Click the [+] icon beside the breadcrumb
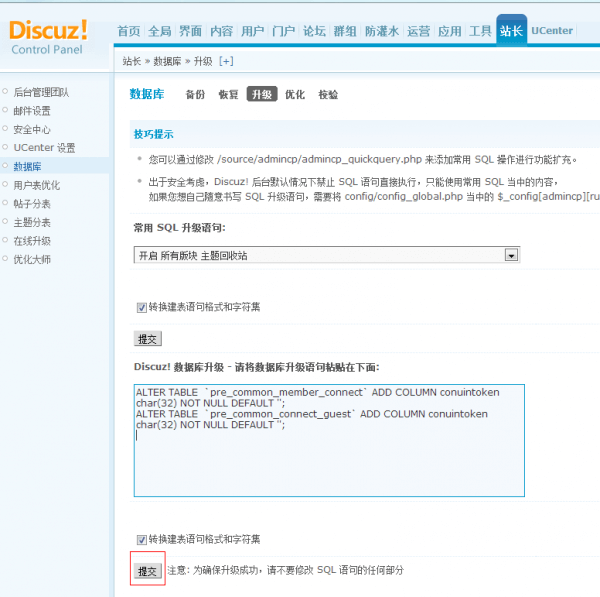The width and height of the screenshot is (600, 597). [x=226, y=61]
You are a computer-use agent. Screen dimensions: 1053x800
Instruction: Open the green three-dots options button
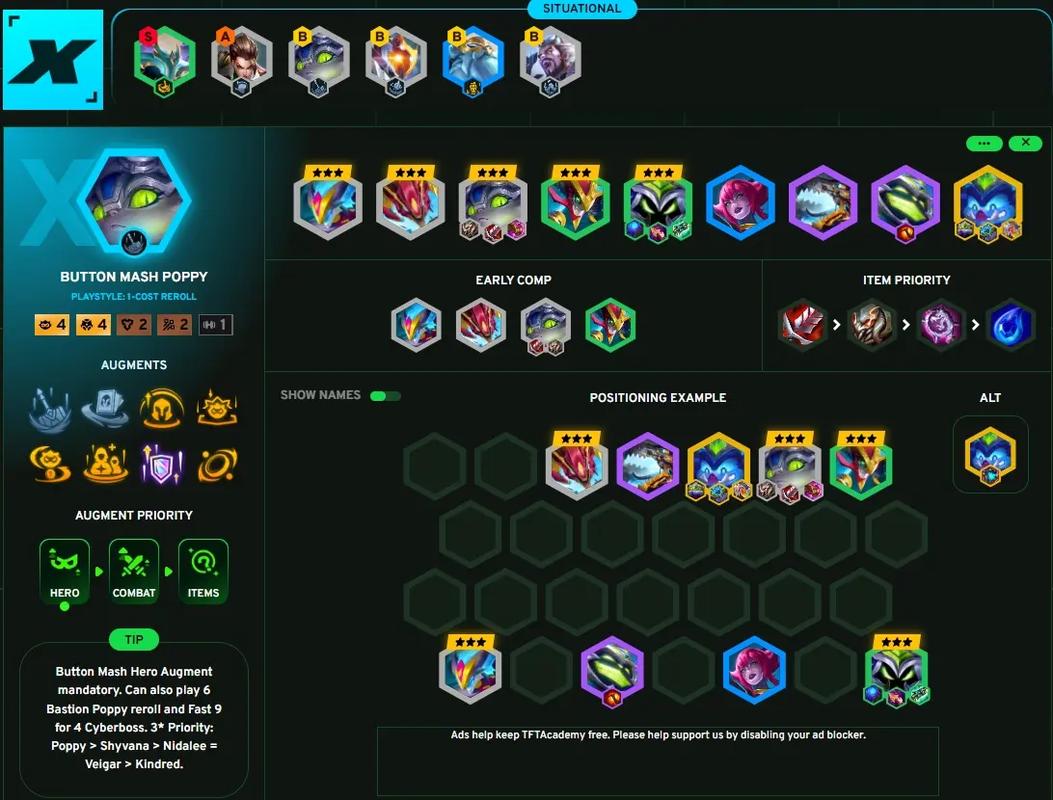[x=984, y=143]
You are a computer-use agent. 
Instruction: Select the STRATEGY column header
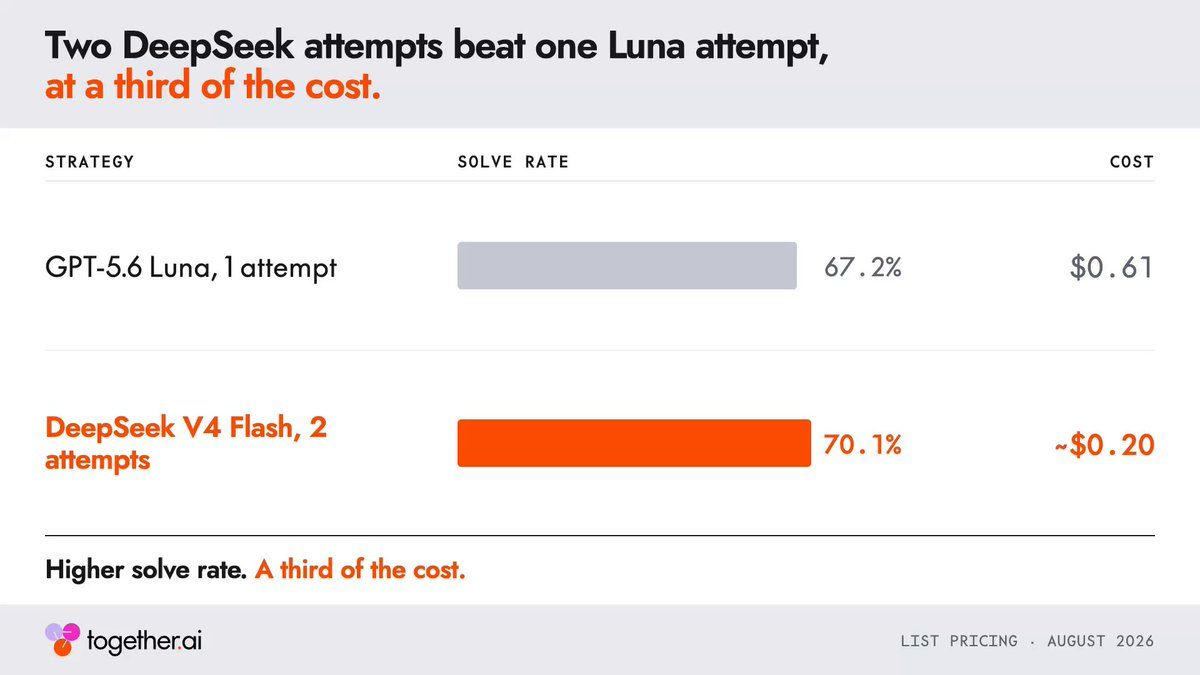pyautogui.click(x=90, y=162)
-*-*-
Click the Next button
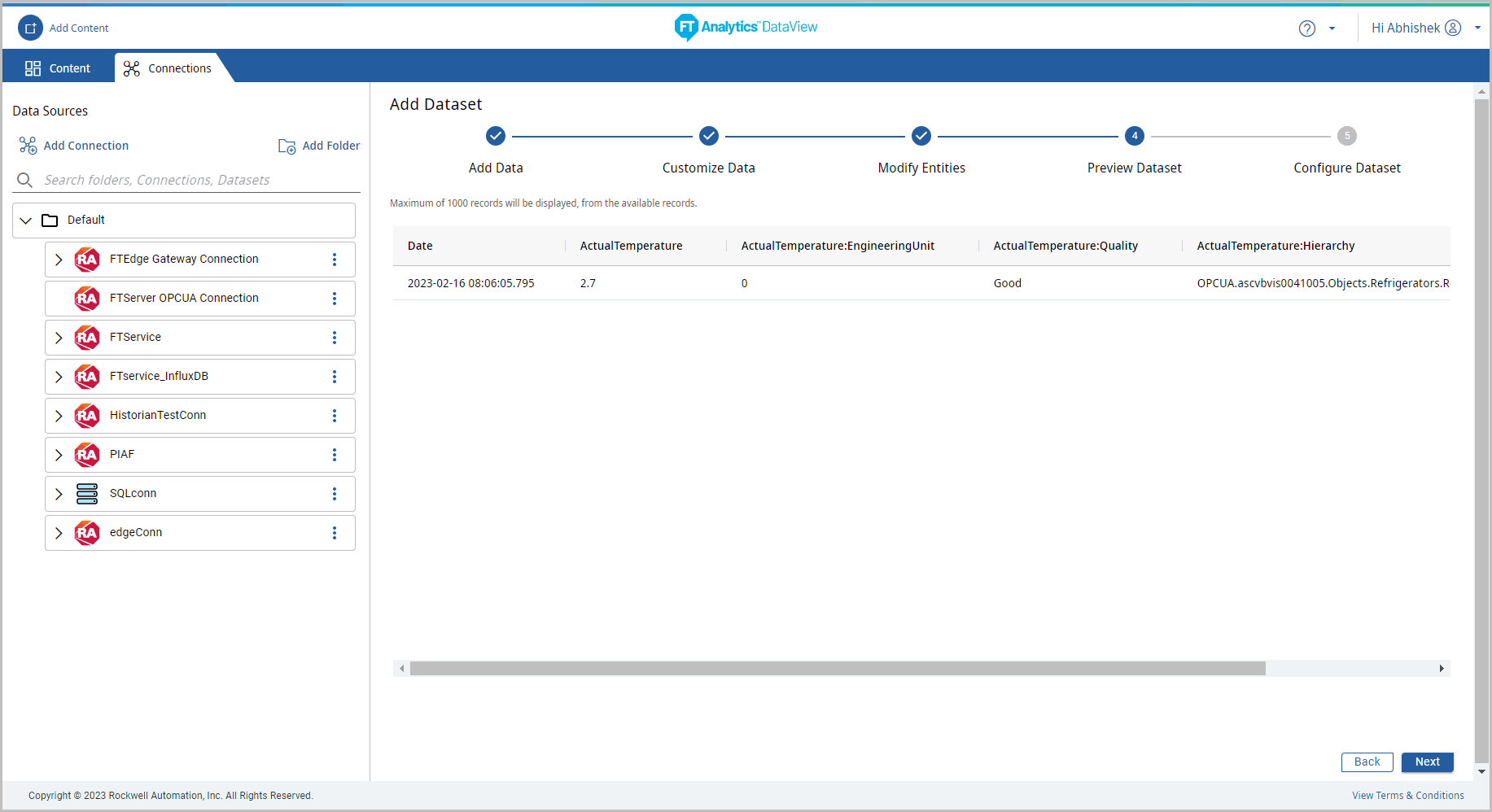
-*-*-
» **What needs to be done**: Copy out every line from the data above in which the word "agent" occurs.

» **Answer to this exercise**:
You are a computer-use agent. Screen dimensions: 1053x800
You are a computer-use agent. 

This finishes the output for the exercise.